Segundo a CCEE, avanço foi puxado por novos consumidores e maior consumo em serviços, saneamento e extração mineral.

O mercado livre de energia manteve trajetória de expansão no Brasil no primeiro trimestre de 2026. Segundo a Câmara de Comercialização de Energia Elétrica (CCEE), a carga do segmento chegou a 30.570 megawatts médios. O volume representa alta de 3,1% em relação ao mesmo período de 2025.

Por outro lado, o consumo total do país recuou 1,2% no trimestre, somando 73.669 megawatts médios. Esse resultado considera os mercados livre e regulado, conforme acompanhamento em tempo real feito pela CCEE.

Novos consumidores sustentam avanço

De acordo com a CCEE, o crescimento do mercado livre tem relação direta com a entrada de novos consumidores. Nos três primeiros meses de 2026, 4.864 consumidores ingressaram no ambiente livre.

No mercado livre, consumidores podem escolher fornecedores e negociar condições contratuais. Além disso, podem optar por fontes renováveis e contratar energia conforme a demanda prevista. Atualmente, o acesso está disponível a clientes conectados em alta tensão. Esse grupo inclui indústrias, supermercados, farmácias, padarias, escritórios e pequenas e médias empresas. A expectativa, segundo o material, é de abertura total para todos os consumidores brasileiros até o fim de 2028.

Serviços lideram crescimento setorial

Entre os setores acompanhados pela CCEE, Serviços teve a maior alta no primeiro trimestre. O consumo do segmento cresceu 12% na comparação anual. Em seguida, aparecem Saneamento, com avanço de 11,3%, e Extração de Minerais Metálicos, com alta de 10,9%. No entanto, alguns ramos registraram retração.

A indústria química teve queda de 4% no período. Além disso, Telecomunicações recuou 3,6%. Já Metalurgia e Produtos de Metal registrou baixa de 3,1%.

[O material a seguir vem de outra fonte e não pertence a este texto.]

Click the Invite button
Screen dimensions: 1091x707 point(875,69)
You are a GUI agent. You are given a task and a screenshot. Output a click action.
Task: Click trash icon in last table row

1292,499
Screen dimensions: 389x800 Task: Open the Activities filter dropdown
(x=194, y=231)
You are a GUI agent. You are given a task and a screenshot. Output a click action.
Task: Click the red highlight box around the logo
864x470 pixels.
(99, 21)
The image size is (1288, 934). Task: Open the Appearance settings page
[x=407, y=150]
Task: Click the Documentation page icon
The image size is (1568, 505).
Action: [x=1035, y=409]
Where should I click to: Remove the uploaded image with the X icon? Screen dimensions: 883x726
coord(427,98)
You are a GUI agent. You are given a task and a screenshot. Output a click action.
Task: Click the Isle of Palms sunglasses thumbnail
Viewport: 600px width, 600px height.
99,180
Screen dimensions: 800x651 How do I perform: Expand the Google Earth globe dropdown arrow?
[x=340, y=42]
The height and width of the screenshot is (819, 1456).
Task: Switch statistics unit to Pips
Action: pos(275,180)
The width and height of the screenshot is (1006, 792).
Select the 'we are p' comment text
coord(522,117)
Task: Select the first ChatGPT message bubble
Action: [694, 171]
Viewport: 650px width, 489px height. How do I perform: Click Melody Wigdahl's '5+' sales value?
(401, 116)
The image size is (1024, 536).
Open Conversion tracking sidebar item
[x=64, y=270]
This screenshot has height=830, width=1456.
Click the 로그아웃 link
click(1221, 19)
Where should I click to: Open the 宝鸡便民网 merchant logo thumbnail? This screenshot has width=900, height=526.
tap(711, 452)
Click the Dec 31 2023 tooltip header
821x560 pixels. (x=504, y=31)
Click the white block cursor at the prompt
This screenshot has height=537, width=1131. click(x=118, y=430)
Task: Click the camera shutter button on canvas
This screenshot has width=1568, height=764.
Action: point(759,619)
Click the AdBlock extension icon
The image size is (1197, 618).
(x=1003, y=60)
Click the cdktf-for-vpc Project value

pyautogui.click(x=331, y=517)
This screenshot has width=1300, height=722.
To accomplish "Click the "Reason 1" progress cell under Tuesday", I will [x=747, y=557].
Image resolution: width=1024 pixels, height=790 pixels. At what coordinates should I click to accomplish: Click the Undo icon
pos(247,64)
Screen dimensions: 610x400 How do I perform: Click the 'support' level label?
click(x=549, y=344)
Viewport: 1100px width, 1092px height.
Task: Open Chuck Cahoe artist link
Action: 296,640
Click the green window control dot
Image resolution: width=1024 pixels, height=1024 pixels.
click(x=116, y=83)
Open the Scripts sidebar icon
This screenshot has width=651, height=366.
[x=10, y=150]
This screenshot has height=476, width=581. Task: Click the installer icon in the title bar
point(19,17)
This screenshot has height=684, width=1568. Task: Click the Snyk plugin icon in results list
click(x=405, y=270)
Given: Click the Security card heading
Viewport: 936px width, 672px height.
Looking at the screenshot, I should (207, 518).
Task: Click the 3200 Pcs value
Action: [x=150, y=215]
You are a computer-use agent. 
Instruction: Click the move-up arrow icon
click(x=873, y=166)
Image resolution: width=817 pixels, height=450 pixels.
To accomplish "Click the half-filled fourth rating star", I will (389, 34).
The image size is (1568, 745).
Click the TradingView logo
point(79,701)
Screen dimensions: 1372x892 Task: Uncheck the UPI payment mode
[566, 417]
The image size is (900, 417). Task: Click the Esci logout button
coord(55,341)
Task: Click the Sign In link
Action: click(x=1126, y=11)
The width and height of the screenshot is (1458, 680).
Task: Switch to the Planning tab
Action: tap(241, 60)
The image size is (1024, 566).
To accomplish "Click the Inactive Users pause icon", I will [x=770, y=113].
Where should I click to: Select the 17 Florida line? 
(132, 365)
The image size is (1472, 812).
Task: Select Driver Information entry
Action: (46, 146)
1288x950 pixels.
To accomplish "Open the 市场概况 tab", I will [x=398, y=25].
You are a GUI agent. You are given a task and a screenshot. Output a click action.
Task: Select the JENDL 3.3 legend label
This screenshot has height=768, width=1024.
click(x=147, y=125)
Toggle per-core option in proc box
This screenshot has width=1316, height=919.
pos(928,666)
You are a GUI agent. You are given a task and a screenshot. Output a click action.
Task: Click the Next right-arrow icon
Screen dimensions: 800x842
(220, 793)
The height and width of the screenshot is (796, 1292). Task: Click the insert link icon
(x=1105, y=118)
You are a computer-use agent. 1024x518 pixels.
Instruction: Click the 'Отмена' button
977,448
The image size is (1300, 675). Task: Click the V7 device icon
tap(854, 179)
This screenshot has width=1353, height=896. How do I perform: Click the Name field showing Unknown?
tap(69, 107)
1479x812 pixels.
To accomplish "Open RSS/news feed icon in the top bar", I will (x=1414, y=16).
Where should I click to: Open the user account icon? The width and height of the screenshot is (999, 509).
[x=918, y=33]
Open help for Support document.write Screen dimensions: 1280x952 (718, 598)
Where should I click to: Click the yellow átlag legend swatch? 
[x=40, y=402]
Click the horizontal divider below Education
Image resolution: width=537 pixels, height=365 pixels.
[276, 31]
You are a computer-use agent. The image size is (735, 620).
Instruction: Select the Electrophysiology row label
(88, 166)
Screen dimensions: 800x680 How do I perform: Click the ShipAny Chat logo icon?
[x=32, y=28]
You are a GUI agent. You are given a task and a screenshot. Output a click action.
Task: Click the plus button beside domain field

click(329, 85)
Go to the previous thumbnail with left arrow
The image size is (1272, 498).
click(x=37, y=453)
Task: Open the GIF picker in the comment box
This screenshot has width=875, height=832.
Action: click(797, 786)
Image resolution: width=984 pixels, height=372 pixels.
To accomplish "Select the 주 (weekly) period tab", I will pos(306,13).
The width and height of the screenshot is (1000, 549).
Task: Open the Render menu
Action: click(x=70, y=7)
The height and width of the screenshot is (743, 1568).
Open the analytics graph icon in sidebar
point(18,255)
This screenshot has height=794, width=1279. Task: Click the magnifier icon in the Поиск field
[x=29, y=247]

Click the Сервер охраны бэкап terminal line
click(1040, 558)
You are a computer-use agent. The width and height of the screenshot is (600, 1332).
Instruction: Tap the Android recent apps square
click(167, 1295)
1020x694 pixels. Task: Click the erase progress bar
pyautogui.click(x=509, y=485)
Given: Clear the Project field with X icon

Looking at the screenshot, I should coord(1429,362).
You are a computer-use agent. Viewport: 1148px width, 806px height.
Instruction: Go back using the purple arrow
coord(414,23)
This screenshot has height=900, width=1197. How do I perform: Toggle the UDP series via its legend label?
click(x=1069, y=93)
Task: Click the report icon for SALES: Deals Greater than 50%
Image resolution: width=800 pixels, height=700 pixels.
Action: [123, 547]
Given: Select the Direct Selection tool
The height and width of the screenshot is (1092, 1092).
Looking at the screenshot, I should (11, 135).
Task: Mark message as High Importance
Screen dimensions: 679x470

Mercado regulado recua com migração

Enquanto o mercado livre avançou, o mercado regulado registrou retração no trimestre. Segundo a CCEE, o segmento abastecido pelas distribuidoras locais somou 43.099 megawatts médios. O volume representa queda de 4,1% em relação ao primeiro trimestre de 2025.

Além da migração para o mercado livre, a CCEE atribui o recuo a temperaturas mais amenas. Esse efeito foi mais relevante nas regiões Sul e Sudeste. Com dias mais frios, houve menor uso de equipamentos de refrigeração. Consequentemente, ventiladores e aparelhos de ar-condicionado tiveram menor impacto sobre a demanda.

Pará lidera alta entre os estados

No recorte regional, considerando os mercados livre e regulado, o Pará teve a maior alta de demanda. Segundo a CCEE, o estado registrou crescimento de 7,1% no primeiro trimestre. Na sequência, aparecem Sergipe, com alta de 6,8%, e Amazonas, com avanço de 5,7%.

Por outro lado, estados do Sul e do Sudeste foram mais afetados pelas frentes frias. O Rio de Janeiro teve queda de 5,9%. Além disso, Goiás recuou 5,3%, já Minas Gerais registrou retração de 3,4%.

Abertura amplia peso do mercado livre

O desempenho do trimestre indica que o mercado livre segue ganhando participação na dinâmica do setor elétrico. Também, a entrada de novos consumidores reforça a necessidade de adaptação comercial, regulatória e operacional.

A migração pressiona distribuidoras, comercializadoras e consumidores a revisar modelos de contratação. Portanto, o avanço do mercado livre não altera apenas o consumo. Ele também muda a forma como empresas planejam custos, risco energético e estratégia de suprimento.